Vegetarians are well catered for by a thirteen courser, which can be cut down to eight. However, as omnivores we opted for the mixed thirteen courser (well, eight was never going to be enough for a couple of greedy so-and-so’s). Here’s the menu:

Onion cheese wafers, oyster pebbles, carrot lobster sacks.

Cod “yolk” with ham and radish, salt and vinegar

Dumplings of turnip in Westcombe cheddar, alexanders and rock samphire

Valley venison, shallots, mustard and fennel

Jerusalem artichokes, Ragstone cream, tarragon, malt

Roasted snow crown in beef broth, parsley and English cultivated mushrooms

Pink Fir cooked in chicken fat, crab and horseradish

Roasted monkfish in our spices, kiri squash, yoghurt and raspberry vinegar

Reg’s duck breast with chicory, duck sweetbread and mulled cider

Chestnut, honeyoats, anise hyssop, apple

Fig and malted cream, Williams pear ice

Sweet clover yoghurt with nuts, rhubarb, brown sugar

Aerated parkin meringue

To our somewhat surprise, there were no duffers amongst this lot, although we agreed the Jerusalem artichoke dish was our least favourite.
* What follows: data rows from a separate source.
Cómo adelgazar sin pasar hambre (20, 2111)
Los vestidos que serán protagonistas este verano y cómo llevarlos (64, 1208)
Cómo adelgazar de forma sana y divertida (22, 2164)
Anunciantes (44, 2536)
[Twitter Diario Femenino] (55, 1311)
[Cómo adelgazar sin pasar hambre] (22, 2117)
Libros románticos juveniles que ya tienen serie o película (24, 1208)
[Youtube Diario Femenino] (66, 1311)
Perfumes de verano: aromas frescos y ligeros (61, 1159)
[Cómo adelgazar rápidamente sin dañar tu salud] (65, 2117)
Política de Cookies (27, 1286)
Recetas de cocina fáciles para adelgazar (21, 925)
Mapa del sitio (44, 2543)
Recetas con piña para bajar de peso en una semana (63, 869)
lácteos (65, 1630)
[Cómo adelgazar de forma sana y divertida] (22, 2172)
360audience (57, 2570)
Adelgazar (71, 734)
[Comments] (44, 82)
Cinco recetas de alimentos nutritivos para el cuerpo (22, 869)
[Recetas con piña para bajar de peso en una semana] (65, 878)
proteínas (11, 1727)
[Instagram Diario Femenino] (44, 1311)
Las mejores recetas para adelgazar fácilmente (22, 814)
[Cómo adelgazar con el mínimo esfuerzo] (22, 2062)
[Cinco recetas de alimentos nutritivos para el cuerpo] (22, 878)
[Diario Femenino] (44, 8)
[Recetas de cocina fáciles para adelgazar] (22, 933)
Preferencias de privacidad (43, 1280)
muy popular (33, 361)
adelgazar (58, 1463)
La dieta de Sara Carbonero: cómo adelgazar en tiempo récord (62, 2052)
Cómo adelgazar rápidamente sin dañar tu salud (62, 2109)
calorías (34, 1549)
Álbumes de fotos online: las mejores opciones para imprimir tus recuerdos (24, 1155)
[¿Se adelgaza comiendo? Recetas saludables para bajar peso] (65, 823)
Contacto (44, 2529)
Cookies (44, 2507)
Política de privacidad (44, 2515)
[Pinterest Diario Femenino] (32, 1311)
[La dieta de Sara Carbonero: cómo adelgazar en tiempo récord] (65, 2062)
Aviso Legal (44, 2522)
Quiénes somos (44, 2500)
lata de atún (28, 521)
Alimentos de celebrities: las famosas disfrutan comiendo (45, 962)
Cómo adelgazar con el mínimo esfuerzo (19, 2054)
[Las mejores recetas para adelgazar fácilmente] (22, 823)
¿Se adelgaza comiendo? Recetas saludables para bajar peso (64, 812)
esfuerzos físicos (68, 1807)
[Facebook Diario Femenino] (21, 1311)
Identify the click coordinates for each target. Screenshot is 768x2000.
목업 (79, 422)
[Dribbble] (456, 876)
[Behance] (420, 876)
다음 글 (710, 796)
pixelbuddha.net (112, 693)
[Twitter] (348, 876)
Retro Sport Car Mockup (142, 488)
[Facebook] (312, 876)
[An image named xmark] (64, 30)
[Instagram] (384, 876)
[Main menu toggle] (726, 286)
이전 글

It just didn’t seem to come together.

Stand-outs were led by the cod “yolk – in fact a cod mousse, coloured to effect and topped with a small sheet of ham jelly. Sweet, salty and slippery in the mouth. The roasted snow crown cauliflower was a masterpiece – intense flavour of the veg boosted even more by the excellent rich broth. The seemingly simple fried Pink Fir, sat on a little crabmeat, tasting of potato and chicken, the hint of horseradish giving a little bite. Inevitable, the duck was from Reg Johnson at Goosnargh and, inevitably, it was superb – just a couple of thin slices, perfectly rare – but the addition of crisped sweetbreads made it a lovely thing to eat.

Desserts were all very good, with perhaps the fig one winning a tight race. The fig sat at the bottom of the bowl, topped with the rich cream, itself topped with the pear granita. Truly excellent.

There was good coffee and petit fours to finish off.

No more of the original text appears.